══ AUSGANGSTEXT ══

Salzburger Mozart-Neudeuter und Schubert-Entdecker - Klassiknews
Wien/Salzburg (APA) - Wenn sich der Hausgott der historischen Aufführungspraxis den letzten Symphonien Mozarts nähert, kann man zumindest Un...
Wien/Salzburg (APA) - Wenn sich der Hausgott der historischen Aufführungspraxis den letzten Symphonien Mozarts nähert, kann man zumindest Ungehörtes erwarten: Nikolaus Harnoncourt hat sich mit seinem Concentus Musicus die Symphonien 39-41 zur Brust genommen. Er begreift die drei Werke als nicht unabhängig voneinander, sondern als „Instrumental Oratorium“.
Entsprechend hat sie Harnoncourt jüngst bei den Salzburger Festspielen als Einheit präsentiert - und dazu auch die offizielle Einspielung vorgelegt (Sony Classical). Der 84-jährige Pultstar fasst dabei die drei Arbeiten aus dem Sommer 1788 als Einheit, die er nicht zuletzt daher ableitet, dass Nr. 39 als einzige der drei eine Einleitung, Nr. 41 als einzige ein wirkliches Finale hat.

═══
══ BEREITGESTELLTES MATERIAL ══

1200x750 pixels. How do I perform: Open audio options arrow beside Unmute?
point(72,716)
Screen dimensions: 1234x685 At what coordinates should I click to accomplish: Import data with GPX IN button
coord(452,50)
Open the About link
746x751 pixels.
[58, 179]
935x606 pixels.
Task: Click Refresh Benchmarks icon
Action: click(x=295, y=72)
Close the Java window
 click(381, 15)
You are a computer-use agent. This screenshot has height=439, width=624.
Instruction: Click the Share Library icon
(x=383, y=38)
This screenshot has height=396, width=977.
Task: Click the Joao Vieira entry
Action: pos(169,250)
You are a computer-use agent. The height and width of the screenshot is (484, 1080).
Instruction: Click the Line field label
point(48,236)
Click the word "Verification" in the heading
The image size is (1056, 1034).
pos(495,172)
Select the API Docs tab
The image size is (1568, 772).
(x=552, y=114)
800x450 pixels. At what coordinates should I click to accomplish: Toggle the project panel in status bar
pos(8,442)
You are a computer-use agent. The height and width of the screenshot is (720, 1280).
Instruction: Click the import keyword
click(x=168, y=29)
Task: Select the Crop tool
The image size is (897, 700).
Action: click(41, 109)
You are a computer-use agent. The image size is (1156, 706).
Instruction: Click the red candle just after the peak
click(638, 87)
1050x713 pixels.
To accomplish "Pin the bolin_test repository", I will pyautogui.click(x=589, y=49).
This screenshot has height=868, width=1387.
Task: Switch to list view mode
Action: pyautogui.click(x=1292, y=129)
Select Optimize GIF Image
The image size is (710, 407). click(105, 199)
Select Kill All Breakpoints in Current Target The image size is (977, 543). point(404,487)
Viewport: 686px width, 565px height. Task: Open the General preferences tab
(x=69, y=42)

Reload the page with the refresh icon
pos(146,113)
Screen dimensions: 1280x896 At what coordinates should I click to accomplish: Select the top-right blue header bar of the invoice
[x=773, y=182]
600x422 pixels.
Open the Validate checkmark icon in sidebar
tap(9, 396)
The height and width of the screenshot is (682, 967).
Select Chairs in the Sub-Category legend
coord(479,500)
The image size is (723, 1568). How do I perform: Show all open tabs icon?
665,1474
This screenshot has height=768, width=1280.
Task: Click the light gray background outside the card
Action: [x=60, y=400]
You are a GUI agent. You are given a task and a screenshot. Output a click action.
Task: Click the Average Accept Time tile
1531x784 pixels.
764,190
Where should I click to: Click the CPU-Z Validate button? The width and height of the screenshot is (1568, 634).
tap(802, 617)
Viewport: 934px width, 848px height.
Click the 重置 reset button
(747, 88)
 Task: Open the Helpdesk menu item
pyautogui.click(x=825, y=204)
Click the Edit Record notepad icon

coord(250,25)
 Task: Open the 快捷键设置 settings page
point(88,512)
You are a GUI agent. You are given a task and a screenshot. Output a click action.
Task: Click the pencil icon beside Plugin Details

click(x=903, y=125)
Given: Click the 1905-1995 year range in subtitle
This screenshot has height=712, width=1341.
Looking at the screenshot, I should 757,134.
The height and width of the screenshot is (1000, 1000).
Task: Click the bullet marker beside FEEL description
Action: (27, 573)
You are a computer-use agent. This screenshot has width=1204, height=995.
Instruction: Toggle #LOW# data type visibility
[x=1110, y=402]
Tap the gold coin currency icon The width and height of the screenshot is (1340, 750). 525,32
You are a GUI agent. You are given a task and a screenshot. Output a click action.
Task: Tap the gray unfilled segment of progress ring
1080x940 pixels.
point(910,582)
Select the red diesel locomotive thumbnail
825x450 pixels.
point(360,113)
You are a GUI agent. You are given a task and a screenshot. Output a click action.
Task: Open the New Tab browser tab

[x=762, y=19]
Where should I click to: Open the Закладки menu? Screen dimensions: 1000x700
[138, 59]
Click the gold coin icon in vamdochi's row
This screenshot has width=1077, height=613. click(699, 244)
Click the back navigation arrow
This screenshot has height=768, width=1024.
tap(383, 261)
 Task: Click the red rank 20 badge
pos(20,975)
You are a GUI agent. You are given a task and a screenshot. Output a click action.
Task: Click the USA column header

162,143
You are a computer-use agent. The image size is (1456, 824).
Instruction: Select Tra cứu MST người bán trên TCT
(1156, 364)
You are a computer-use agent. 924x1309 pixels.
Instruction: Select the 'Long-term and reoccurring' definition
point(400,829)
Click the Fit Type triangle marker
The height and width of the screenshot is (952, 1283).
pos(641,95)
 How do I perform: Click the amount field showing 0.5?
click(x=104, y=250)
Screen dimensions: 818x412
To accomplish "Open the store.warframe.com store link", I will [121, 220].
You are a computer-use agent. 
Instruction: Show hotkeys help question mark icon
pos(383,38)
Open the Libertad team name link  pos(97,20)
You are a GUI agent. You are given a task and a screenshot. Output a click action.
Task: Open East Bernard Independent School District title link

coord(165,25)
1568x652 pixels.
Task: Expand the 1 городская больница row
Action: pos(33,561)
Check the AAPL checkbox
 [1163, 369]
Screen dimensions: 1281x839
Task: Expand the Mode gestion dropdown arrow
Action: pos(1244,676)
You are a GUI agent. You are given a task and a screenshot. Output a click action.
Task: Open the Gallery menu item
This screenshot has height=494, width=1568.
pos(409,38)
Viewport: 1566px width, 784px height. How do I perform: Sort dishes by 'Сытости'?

═══

Nenne jede im Artikel über Harnoncourts Mozart-Symphonien in Ziffern geschriebene Zahl einmal, in der Reihenfolge ihres ersten Auftretens.

39, 41, 84, 1788